▸ Instructions for the task
Each of the entries beneath this task should be written out exactly.

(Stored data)
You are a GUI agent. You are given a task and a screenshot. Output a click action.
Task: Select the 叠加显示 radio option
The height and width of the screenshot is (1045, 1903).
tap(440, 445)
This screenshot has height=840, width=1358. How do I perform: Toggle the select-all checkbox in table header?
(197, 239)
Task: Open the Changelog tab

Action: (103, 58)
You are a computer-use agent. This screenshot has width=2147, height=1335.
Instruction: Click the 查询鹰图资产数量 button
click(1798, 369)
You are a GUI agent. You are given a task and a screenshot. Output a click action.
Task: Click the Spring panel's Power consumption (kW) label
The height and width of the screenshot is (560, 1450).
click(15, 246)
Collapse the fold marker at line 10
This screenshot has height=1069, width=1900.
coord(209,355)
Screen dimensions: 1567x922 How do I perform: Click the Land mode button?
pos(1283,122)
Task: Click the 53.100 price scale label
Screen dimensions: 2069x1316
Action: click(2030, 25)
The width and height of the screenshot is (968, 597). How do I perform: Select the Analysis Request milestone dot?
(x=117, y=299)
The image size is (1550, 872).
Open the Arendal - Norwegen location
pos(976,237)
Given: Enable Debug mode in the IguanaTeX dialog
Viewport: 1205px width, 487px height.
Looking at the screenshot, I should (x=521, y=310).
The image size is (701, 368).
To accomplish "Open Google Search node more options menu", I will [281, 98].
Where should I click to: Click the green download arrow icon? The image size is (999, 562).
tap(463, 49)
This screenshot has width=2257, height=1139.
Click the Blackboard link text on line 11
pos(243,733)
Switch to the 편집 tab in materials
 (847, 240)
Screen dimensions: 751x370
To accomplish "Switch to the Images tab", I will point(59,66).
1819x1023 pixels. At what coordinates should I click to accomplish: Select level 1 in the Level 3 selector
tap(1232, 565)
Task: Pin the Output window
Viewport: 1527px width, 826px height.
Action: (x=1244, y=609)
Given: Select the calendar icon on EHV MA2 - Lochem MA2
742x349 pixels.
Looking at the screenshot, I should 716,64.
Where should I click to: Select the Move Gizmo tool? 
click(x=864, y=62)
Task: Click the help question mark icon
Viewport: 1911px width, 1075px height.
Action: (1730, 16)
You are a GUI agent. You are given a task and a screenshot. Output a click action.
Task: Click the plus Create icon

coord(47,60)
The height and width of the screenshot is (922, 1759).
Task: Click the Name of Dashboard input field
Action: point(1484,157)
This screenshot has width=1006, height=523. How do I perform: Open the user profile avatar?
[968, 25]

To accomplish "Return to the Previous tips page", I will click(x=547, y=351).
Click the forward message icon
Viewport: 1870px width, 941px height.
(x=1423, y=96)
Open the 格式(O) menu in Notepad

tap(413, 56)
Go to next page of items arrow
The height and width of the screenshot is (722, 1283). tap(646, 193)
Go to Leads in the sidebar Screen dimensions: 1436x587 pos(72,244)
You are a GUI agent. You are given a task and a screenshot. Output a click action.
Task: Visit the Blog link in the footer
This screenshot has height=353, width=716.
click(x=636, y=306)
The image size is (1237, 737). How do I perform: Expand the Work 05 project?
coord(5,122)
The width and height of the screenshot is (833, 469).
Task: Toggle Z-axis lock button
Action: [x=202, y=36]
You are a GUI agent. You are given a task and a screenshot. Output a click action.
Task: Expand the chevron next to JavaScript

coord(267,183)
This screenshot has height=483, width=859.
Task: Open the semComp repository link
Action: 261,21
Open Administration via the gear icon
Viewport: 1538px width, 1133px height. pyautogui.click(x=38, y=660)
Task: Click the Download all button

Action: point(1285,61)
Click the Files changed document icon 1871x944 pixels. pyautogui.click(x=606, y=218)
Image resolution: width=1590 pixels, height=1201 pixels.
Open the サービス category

▸ Answer to this exercise
You are a GUI agent. You are given a task and a screenshot. Output a click action.
Task: Select the 叠加显示 radio option
The height and width of the screenshot is (1045, 1903).
tap(440, 445)
This screenshot has height=840, width=1358. How do I perform: Toggle the select-all checkbox in table header?
(197, 239)
Task: Open the Changelog tab

Action: (103, 58)
You are a computer-use agent. This screenshot has width=2147, height=1335.
Instruction: Click the 查询鹰图资产数量 button
click(1798, 369)
You are a GUI agent. You are given a task and a screenshot. Output a click action.
Task: Click the Spring panel's Power consumption (kW) label
The height and width of the screenshot is (560, 1450).
click(15, 246)
Collapse the fold marker at line 10
This screenshot has height=1069, width=1900.
coord(209,355)
Screen dimensions: 1567x922 How do I perform: Click the Land mode button?
pos(1283,122)
Task: Click the 53.100 price scale label
Screen dimensions: 2069x1316
Action: click(2030, 25)
The width and height of the screenshot is (968, 597). How do I perform: Select the Analysis Request milestone dot?
(x=117, y=299)
The image size is (1550, 872).
Open the Arendal - Norwegen location
pos(976,237)
Given: Enable Debug mode in the IguanaTeX dialog
Viewport: 1205px width, 487px height.
Looking at the screenshot, I should (x=521, y=310).
The image size is (701, 368).
To accomplish "Open Google Search node more options menu", I will [281, 98].
Where should I click to: Click the green download arrow icon? The image size is (999, 562).
tap(463, 49)
This screenshot has width=2257, height=1139.
Click the Blackboard link text on line 11
pos(243,733)
Switch to the 편집 tab in materials
 (847, 240)
Screen dimensions: 751x370
To accomplish "Switch to the Images tab", I will point(59,66).
1819x1023 pixels. At what coordinates should I click to accomplish: Select level 1 in the Level 3 selector
tap(1232, 565)
Task: Pin the Output window
Viewport: 1527px width, 826px height.
Action: (x=1244, y=609)
Given: Select the calendar icon on EHV MA2 - Lochem MA2
742x349 pixels.
Looking at the screenshot, I should 716,64.
Where should I click to: Select the Move Gizmo tool? 
click(x=864, y=62)
Task: Click the help question mark icon
Viewport: 1911px width, 1075px height.
Action: (1730, 16)
You are a GUI agent. You are given a task and a screenshot. Output a click action.
Task: Click the plus Create icon

coord(47,60)
The height and width of the screenshot is (922, 1759).
Task: Click the Name of Dashboard input field
Action: point(1484,157)
This screenshot has width=1006, height=523. How do I perform: Open the user profile avatar?
[968, 25]

To accomplish "Return to the Previous tips page", I will click(x=547, y=351).
Click the forward message icon
Viewport: 1870px width, 941px height.
(x=1423, y=96)
Open the 格式(O) menu in Notepad

tap(413, 56)
Go to next page of items arrow
The height and width of the screenshot is (722, 1283). tap(646, 193)
Go to Leads in the sidebar Screen dimensions: 1436x587 pos(72,244)
You are a GUI agent. You are given a task and a screenshot. Output a click action.
Task: Visit the Blog link in the footer
This screenshot has height=353, width=716.
click(x=636, y=306)
The image size is (1237, 737). How do I perform: Expand the Work 05 project?
coord(5,122)
The width and height of the screenshot is (833, 469).
Task: Toggle Z-axis lock button
Action: [x=202, y=36]
You are a GUI agent. You are given a task and a screenshot. Output a click action.
Task: Expand the chevron next to JavaScript

coord(267,183)
This screenshot has height=483, width=859.
Task: Open the semComp repository link
Action: 261,21
Open Administration via the gear icon
Viewport: 1538px width, 1133px height. pyautogui.click(x=38, y=660)
Task: Click the Download all button

Action: point(1285,61)
Click the Files changed document icon 1871x944 pixels. pyautogui.click(x=606, y=218)
Image resolution: width=1590 pixels, height=1201 pixels.
Open the サービス category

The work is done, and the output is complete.